Search the records below for the word "computer". Pull out each line that has it.

━━━━━━━━━━━━━━━━

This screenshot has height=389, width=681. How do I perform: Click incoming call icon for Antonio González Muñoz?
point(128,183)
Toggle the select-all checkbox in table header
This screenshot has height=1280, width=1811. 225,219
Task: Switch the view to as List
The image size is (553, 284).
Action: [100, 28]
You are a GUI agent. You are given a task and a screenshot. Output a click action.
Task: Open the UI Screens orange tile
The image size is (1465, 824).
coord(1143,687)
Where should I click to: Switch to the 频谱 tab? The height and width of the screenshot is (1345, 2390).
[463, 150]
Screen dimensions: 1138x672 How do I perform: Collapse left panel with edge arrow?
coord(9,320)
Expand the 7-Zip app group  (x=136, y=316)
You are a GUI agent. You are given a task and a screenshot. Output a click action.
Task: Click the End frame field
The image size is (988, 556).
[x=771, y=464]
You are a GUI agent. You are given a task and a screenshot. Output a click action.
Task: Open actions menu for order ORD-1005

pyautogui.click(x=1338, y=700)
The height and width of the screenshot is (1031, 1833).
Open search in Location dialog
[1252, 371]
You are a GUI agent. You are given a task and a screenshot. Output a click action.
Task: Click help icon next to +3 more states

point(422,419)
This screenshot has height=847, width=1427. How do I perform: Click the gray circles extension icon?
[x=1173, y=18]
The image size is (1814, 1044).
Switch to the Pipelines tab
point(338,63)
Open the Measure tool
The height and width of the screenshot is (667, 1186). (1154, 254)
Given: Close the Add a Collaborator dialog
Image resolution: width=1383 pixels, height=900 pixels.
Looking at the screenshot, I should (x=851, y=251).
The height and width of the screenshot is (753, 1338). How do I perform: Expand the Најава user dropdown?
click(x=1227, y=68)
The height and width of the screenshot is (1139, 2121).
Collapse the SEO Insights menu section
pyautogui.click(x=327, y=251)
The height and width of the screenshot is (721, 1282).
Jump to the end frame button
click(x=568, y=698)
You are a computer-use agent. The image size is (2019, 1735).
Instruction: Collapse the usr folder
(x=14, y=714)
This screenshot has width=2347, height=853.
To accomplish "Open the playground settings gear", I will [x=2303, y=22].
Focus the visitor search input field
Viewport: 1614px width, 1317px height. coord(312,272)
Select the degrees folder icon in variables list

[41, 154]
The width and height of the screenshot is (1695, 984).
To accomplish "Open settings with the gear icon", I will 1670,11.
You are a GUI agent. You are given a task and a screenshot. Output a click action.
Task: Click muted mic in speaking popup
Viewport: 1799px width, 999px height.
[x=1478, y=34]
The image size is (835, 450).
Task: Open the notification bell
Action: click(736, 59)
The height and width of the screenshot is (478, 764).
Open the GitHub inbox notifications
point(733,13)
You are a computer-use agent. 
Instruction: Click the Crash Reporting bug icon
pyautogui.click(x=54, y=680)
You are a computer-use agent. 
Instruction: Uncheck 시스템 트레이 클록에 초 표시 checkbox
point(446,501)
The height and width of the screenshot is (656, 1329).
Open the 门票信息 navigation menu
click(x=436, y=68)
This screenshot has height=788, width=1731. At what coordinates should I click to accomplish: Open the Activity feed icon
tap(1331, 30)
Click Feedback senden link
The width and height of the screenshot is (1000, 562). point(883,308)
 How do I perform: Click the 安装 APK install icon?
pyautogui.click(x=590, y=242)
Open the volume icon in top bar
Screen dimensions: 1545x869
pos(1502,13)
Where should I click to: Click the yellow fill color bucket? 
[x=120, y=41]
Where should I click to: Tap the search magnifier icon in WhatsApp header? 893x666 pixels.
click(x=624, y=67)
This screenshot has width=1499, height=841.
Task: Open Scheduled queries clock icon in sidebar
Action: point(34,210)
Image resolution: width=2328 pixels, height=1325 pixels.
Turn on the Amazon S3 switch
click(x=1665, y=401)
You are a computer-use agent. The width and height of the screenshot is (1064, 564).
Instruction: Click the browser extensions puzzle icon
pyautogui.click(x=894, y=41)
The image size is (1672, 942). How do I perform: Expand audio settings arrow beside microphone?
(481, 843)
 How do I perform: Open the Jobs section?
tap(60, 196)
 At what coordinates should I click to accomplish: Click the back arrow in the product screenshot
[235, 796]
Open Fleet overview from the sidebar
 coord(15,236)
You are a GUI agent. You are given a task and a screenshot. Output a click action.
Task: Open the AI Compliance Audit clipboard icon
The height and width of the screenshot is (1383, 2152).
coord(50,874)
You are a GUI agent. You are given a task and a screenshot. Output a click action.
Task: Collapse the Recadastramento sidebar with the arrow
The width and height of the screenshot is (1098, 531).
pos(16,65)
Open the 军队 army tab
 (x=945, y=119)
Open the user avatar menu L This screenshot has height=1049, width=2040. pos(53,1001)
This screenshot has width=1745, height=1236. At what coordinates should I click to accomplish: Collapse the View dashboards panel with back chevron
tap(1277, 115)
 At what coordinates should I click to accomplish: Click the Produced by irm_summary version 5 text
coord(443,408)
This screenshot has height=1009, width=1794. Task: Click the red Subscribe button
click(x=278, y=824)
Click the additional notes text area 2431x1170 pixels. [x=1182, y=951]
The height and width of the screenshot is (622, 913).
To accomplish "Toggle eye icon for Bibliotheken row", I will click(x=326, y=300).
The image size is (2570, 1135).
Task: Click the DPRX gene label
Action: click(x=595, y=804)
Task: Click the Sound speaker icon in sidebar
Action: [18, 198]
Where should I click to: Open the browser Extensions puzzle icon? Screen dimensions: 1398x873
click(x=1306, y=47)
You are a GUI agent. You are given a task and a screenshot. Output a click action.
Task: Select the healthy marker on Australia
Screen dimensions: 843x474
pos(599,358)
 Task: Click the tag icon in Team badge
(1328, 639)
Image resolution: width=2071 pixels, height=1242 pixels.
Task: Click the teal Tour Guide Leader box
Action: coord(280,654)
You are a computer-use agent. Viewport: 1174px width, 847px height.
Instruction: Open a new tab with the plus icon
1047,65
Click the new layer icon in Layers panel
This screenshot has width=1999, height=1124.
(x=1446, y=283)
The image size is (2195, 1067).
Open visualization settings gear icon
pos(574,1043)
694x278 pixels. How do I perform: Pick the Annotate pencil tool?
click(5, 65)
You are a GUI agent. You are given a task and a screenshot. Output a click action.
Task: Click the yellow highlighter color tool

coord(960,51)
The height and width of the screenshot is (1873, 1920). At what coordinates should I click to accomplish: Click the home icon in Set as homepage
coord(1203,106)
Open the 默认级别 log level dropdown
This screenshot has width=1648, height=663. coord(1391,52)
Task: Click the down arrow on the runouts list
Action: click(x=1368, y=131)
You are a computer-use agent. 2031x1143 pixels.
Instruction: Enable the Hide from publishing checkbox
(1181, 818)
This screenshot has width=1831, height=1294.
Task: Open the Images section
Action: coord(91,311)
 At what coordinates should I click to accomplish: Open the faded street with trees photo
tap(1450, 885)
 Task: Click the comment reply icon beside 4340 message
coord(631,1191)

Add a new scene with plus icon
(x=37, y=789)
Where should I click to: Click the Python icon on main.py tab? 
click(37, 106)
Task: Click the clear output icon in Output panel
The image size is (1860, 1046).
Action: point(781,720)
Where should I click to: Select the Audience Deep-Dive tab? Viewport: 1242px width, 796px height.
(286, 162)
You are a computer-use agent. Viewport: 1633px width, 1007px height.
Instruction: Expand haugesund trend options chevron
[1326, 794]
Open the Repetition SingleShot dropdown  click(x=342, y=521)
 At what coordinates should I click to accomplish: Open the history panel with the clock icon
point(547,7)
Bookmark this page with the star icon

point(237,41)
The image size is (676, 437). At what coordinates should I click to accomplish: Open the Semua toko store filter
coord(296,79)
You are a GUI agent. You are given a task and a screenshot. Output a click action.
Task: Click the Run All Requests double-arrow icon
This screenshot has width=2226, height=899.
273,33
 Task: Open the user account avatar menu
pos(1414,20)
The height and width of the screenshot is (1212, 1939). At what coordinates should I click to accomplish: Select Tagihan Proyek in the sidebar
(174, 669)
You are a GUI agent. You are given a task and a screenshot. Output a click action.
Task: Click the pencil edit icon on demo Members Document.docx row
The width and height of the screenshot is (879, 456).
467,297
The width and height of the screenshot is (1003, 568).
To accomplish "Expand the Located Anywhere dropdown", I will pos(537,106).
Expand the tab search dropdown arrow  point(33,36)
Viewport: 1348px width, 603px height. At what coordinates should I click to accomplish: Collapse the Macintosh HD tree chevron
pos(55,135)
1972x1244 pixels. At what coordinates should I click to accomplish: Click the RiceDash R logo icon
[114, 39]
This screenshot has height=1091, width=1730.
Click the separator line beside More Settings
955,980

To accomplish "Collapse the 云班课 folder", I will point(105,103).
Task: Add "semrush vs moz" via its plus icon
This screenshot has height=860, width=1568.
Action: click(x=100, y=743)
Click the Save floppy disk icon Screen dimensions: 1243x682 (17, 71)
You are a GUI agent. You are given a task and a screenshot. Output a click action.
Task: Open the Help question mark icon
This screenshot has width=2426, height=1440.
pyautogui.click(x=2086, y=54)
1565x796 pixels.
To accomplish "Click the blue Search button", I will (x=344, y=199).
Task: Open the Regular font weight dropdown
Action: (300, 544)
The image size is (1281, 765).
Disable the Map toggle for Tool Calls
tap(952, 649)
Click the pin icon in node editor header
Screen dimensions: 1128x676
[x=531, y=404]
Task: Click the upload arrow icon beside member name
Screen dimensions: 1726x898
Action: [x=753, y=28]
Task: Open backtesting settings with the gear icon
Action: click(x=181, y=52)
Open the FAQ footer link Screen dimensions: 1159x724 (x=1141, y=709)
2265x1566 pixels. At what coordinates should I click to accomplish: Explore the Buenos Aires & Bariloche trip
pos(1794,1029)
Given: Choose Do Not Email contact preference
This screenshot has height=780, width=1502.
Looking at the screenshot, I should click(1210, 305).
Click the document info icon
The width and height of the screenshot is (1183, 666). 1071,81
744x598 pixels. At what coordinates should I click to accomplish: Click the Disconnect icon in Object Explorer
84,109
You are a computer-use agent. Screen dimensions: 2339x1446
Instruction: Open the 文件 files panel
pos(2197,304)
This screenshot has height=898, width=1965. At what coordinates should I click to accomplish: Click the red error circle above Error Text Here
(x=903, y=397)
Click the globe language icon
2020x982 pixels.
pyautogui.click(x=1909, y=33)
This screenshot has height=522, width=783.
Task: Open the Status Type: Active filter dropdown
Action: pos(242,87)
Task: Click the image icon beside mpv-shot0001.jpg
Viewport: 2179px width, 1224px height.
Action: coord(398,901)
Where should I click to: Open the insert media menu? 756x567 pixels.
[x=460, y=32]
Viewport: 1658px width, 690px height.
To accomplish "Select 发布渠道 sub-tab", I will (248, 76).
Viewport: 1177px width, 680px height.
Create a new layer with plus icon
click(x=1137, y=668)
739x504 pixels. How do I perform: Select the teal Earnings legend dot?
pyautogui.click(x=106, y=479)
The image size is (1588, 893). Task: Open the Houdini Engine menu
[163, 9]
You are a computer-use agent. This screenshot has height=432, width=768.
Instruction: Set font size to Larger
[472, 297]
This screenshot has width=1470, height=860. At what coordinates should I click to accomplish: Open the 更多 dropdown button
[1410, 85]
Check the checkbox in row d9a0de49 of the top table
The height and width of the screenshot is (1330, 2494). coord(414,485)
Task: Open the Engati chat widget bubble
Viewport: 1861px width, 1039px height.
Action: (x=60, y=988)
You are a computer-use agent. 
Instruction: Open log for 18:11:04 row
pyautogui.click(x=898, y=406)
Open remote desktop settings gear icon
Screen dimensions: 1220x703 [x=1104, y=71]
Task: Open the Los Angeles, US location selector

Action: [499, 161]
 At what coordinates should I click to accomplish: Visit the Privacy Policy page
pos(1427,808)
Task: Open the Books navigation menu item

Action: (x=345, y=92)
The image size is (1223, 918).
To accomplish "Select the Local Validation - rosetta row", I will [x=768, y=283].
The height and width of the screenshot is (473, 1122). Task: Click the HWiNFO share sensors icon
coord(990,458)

━━━━━━━━━━━━━━━━

Answer box:
You are a computer-use agent. The image size is (2019, 1735).
You are a computer-use agent. 
You are a computer-use agent. 
You are a computer-use agent. The width and height of the screenshot is (1064, 564).
You are a computer-use agent. Viewport: 1174px width, 847px height.
You are a computer-use agent. 2031x1143 pixels.
You are a computer-use agent. Viewport: 1633px width, 1007px height.
You are a computer-use agent. Screen dimensions: 2339x1446
You are a computer-use agent. This screenshot has height=432, width=768.
You are a computer-use agent. 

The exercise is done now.